Audi beschäftigt sich schon seit langem mit der Brennstoffzellen-Technologie – als erster Versuchsträger entstand 2004 der Audi A2H2 und 2014 führten die Herren der Ringe den Namenszusatz «h-tron» für Modelle mit Brennstoffzellen-Technologie ein. Doch erst Anfang des kommenden Jahrzehnts wird Audi die Brennstoffzelle als Kleinserie in sein Portfolio einführen. «Als sportlicher SUV wird das Modell Premium-Komfort im Oberklasse-Segment mit hoher Reichweite verbinden», verspricht Audi.

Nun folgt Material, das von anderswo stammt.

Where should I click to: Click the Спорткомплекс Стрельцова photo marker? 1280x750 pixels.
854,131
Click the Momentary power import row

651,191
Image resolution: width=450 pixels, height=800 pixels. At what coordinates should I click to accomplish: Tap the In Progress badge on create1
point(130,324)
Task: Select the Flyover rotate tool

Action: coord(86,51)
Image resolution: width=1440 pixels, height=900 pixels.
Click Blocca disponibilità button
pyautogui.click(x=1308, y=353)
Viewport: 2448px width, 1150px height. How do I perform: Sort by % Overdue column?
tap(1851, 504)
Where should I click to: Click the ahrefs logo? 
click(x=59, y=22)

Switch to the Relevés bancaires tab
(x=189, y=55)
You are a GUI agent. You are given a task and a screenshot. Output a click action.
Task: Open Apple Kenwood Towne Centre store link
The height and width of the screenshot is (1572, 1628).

Hyundai Nexo: Serienbrennstoffzellenfahrzeug mit bis zu 800 Kilometer Reichweite 

Hyundai seinerseits bietet seit 2013 mit dem ix35 Fuel Cell ein Serienfahrzeug mit Wasserstoff-Technologie an und in diesem Jahr kommt mit dem Nexo zweite Brennstoffzellengeneration in den Handel. Doch auch das Interesse anderer Autohersteller in die Brennstoffzellentechnologie steigt: Honda hat den Clarity Fuel Cell am Start und Toyota bringt den Mirai nun auch nach Europa. Kein Wunder: In den 2020er-Jahren wollen die Japaner jährlich 30’000 Wasserstoff-Fahrzeuge verkaufen. Übrigens: Einer der Kooperationspartner von Toyota ist BMW.